- Task brief:
Reproduce the following lines verbatim, in their original order, with every character unchanged.

· · · ·

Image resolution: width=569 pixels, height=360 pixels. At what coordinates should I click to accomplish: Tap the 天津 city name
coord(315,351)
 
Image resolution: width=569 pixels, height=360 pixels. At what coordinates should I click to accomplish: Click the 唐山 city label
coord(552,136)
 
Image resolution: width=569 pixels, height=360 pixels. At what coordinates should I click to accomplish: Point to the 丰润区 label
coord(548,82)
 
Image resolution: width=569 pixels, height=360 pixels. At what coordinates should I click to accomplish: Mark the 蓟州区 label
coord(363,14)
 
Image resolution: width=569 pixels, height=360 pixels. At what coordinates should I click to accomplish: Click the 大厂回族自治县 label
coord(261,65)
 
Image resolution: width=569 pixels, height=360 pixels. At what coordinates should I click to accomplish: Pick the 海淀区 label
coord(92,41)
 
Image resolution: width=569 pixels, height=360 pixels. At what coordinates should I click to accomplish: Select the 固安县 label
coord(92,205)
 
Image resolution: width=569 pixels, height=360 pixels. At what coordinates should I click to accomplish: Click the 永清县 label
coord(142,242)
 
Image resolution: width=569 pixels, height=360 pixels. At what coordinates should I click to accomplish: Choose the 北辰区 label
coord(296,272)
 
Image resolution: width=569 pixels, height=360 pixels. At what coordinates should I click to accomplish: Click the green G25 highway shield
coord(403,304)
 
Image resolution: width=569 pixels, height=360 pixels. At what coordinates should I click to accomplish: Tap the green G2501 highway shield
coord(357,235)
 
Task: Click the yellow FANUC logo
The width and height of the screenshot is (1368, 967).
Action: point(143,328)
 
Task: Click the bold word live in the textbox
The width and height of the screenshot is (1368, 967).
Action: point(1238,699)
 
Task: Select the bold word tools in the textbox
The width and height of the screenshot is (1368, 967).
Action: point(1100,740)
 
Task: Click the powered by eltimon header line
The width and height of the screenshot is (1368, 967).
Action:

· · · ·

- Solved exercise:
Image resolution: width=569 pixels, height=360 pixels. At what coordinates should I click to accomplish: Tap the 天津 city name
coord(315,351)
 
Image resolution: width=569 pixels, height=360 pixels. At what coordinates should I click to accomplish: Click the 唐山 city label
coord(552,136)
 
Image resolution: width=569 pixels, height=360 pixels. At what coordinates should I click to accomplish: Point to the 丰润区 label
coord(548,82)
 
Image resolution: width=569 pixels, height=360 pixels. At what coordinates should I click to accomplish: Mark the 蓟州区 label
coord(363,14)
 
Image resolution: width=569 pixels, height=360 pixels. At what coordinates should I click to accomplish: Click the 大厂回族自治县 label
coord(261,65)
 
Image resolution: width=569 pixels, height=360 pixels. At what coordinates should I click to accomplish: Pick the 海淀区 label
coord(92,41)
 
Image resolution: width=569 pixels, height=360 pixels. At what coordinates should I click to accomplish: Select the 固安县 label
coord(92,205)
 
Image resolution: width=569 pixels, height=360 pixels. At what coordinates should I click to accomplish: Click the 永清县 label
coord(142,242)
 
Image resolution: width=569 pixels, height=360 pixels. At what coordinates should I click to accomplish: Choose the 北辰区 label
coord(296,272)
 
Image resolution: width=569 pixels, height=360 pixels. At what coordinates should I click to accomplish: Click the green G25 highway shield
coord(403,304)
 
Image resolution: width=569 pixels, height=360 pixels. At what coordinates should I click to accomplish: Tap the green G2501 highway shield
coord(357,235)
 
Task: Click the yellow FANUC logo
The width and height of the screenshot is (1368, 967).
Action: point(143,328)
 
Task: Click the bold word live in the textbox
The width and height of the screenshot is (1368, 967).
Action: point(1238,699)
 
Task: Select the bold word tools in the textbox
The width and height of the screenshot is (1368, 967).
Action: point(1100,740)
 
Task: Click the powered by eltimon header line
The width and height of the screenshot is (1368, 967).
Action:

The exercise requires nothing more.